**Passage given**

/---

In this tutorial, I am going to show you an example of reduce side join in MapReduce framework. OK let's find the user activities on social media like a user what action performed on a social media,commenting on a post,shared something etc.
And for these we have two different log files -
  • user.log(tab separated)
  • user_activity.log(pipe | separated)
Note: input datasets used in this project, will be available inside the project source code in an input folder and it can be downloadable from the below given downloadable link.

Here is the tabular view of these datasets,
1. user.log






2. user_activity.log

3. Expected output

Tools and Technologies we are using here:

  • Java 8
  • Eclipse Mars
  • Hadoop 2.7.1
  • Maven 3.3
  • Ubuntu 14(Linux OS)
Main Objects of this project are:
  • CustomKey.java(composite key custom datatype)
  • KeyPartitioner.java(custom partitioner)
  • GroupComparator.java(comparator)
  • UserMapper.java(for tab separator)
  • UserActivityMapper.java(for pipe | separator)
  • UserActivityReducer.java
  • UserActivityDriver.java(with multiple input paths)
Step 1. Create a new maven project
Go to File Menu then New->Maven Project, and provide the required details, see the below attached screen.
Step 2. Edit pom.xml
Double click on your project's pom.xml file, it will looks like this with very limited information.
<project xmlns="http://maven.apache.org/POM/4.0.0" xmlns:xsi="http://www.w3.org/2001/XMLSchema-instance" xsi:schemaLocation="http://maven.apache.org/POM/4.0.0 http://maven.apache.org/xsd/maven-4.0.0.xsd">
  <modelVersion>4.0.0</modelVersion>
  <groupId>com.javamakeuse.bd.poc</groupId>
  <artifactId>ReduceSideJoin</artifactId>
  <version>1.0</version>
  <name>ReduceSideJoin</name>
  <description>ReduceSideJoin Example in Map Reduce</description>
</project>
Now edit this pom.xml file and add Hadoop dependencies, below is the complete pom.xml file, just copy and paste, it will work.

\---

**Things to do**
• A. Answer these questions from the reduce side join tutorial:
(i) What character separates the fields in user_activity.log?
(ii) Which Hadoop version appears in the tools list?
(iii) What artifactId does the pom.xml show?
• B. Copy the part of the reduce side join tutorial that opens with the words containing "Main Objects of" and closes with "multiple input paths)".
• C. Proceed with the reduce side join tutorial, starting after its last sentence.
The lines that come after this have no connection to the reduce side join tutorial.

**Extracted data**

/---

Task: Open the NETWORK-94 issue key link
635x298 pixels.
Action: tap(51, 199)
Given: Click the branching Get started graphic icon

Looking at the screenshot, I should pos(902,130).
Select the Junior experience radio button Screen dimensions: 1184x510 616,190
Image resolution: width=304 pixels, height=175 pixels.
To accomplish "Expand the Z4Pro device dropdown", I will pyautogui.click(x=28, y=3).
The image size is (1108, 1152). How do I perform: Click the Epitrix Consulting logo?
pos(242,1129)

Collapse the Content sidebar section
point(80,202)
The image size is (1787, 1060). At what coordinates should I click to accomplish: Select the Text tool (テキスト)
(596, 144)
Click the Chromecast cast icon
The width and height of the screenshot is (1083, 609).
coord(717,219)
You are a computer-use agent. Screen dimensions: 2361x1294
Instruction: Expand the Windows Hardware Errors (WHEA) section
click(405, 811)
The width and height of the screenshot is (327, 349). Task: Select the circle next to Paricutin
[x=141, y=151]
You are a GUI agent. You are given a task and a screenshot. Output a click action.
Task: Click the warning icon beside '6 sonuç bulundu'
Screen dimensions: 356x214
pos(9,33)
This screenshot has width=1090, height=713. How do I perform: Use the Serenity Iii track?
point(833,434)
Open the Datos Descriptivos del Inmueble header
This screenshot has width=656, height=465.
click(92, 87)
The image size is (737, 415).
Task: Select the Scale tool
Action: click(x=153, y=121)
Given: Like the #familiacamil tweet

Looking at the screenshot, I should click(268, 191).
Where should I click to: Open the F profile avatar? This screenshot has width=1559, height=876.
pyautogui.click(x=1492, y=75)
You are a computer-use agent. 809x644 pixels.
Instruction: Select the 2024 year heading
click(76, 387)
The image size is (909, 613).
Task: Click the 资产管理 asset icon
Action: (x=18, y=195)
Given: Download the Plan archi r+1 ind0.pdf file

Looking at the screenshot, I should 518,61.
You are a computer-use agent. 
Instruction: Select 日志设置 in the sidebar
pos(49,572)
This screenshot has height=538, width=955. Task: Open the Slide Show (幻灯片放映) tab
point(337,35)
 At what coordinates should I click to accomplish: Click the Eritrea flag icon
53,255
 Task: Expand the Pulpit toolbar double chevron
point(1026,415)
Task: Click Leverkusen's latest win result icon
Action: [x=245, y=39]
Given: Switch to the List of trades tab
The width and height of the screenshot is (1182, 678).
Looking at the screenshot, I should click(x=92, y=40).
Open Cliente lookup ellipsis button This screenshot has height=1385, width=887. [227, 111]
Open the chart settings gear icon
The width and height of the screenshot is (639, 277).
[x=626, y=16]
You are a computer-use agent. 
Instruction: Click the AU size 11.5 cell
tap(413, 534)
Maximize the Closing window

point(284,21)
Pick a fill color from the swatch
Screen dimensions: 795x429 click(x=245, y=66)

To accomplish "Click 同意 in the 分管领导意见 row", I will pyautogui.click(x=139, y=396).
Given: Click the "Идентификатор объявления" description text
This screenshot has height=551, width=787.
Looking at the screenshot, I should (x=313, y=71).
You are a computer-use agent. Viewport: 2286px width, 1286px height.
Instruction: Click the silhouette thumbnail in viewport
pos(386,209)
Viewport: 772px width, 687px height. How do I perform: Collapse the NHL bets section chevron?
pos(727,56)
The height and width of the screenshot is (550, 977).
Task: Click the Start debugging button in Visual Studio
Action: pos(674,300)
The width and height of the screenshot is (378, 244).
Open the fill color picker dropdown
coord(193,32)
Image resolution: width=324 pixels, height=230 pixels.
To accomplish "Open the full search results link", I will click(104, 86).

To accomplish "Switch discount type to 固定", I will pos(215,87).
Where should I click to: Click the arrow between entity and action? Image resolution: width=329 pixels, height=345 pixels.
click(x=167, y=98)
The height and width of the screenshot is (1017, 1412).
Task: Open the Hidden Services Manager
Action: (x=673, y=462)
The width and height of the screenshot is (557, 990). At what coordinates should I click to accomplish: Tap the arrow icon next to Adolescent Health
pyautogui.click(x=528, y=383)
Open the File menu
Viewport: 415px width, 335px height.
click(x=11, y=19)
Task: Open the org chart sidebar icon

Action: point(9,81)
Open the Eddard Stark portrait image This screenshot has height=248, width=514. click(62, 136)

\---

**Expected results**
• A.
(i) A pipe (|).
(ii) Hadoop 2.7.1.
(iii) ReduceSideJoin.

• B.
Main Objects of this project are:
  • CustomKey.java(composite key custom datatype)
  • KeyPartitioner.java(custom partitioner)
  • GroupComparator.java(comparator)
  • UserMapper.java(for tab separator)
  • UserActivityMapper.java(for pipe | separator)
  • UserActivityReducer.java
  • UserActivityDriver.java(with multiple input paths)

• C.
pom.xml
<project xmlns="http://maven.apache.org/POM/4.0.0" xmlns:xsi="http://www.w3.org/2001/XMLSchema-instance" xsi:schemaLocation="http://maven.apache.org/POM/4.0.0 http://maven.apache.org/xsd/maven-4.0.0.xsd">
  <modelVersion>4.0.0</modelVersion>
  <groupId>com.javamakeuse.bd.poc</groupId>
  <artifactId>ReduceSideJoin</artifactId>
  <version>1.0</version>
  <name>ReduceSideJoin</name>
  <description>ReduceSideJoin Example</description>
  <dependencies>
  <dependency>
   <groupId>org.apache.hadoop</groupId>
   <artifactId>hadoop-client</artifactId>
   <version>2.7.1</version>
  </dependency>
  <dependency>
   <groupId>org.apache.hadoop</groupId>
   <artifactId>hadoop-mapreduce-client-core</artifactId>
   <version>2.7.1</version>
  </dependency>
 </dependencies>
 <build>
  <plugins>
   <plugin>
    <groupId>org.apache.maven.plugins</groupId>
    <artifactId>maven-compiler-plugin</artifactId>
    <configuration>
     <source>1.7</source>
     <target>1.7</target>
    </configuration>
   </plugin>
  </plugins>
 </build>
</project>
Step 3. CustomKey.java
CustomKey is a custom datatype used as key in mapper and reducer phase,contains userId and dataSetType to identify the type of data like user.log or user_activity.log(1=user.log and 2=user_activity.log).
package com.javamakeuse.bd.poc.util;

import java.io.DataInput;
import java.io.DataOutput;
import java.io.IOException;
import org.apache.hadoop.io.WritableComparable;

public class CustomKey implements WritableComparable<CustomKey> {
 private Integer userId;
 private Integer dataSetType;

 public CustomKey() {
 }
 public CustomKey(Integer userId, Integer dataSetType) {
  super();
  this.userId = userId;
  this.dataSetType = dataSetType;
 }
 public Integer getUserId() {
  return userId;
 }
 public Integer getDataSetType() {
  return dataSetType;
 }
 @Override
 public void write(DataOutput out) throws IOException {
  out.writeInt(userId);
  out.writeInt(dataSetType);
 }
 @Override
 public void readFields(DataInput in) throws IOException {
  userId = in.readInt();
  dataSetType = in.readInt();
 }
 @Override
 public int hashCode() {
  final int prime = 31;
  int result = 1;
  result = prime * result + ((dataSetType == null) ? 0 : dataSetType.hashCode());
  result = prime * result + ((userId == null) ? 0 : userId.hashCode());
  return result;
 }
 @Override
 public boolean equals(Object obj) {
  if (this == obj)
   return true;
  if (obj == null)
   return false;
  if (getClass() != obj.getClass())
   return false;
  CustomKey other = (CustomKey) obj;
  if (dataSetType == null) {
   if (other.dataSetType != null)
    return false;
  } else if (!dataSetType.equals(other.dataSetType))
   return false;
  if (userId == null) {
   if (other.userId != null)
    return false;
  } else if (!userId.equals(other.userId))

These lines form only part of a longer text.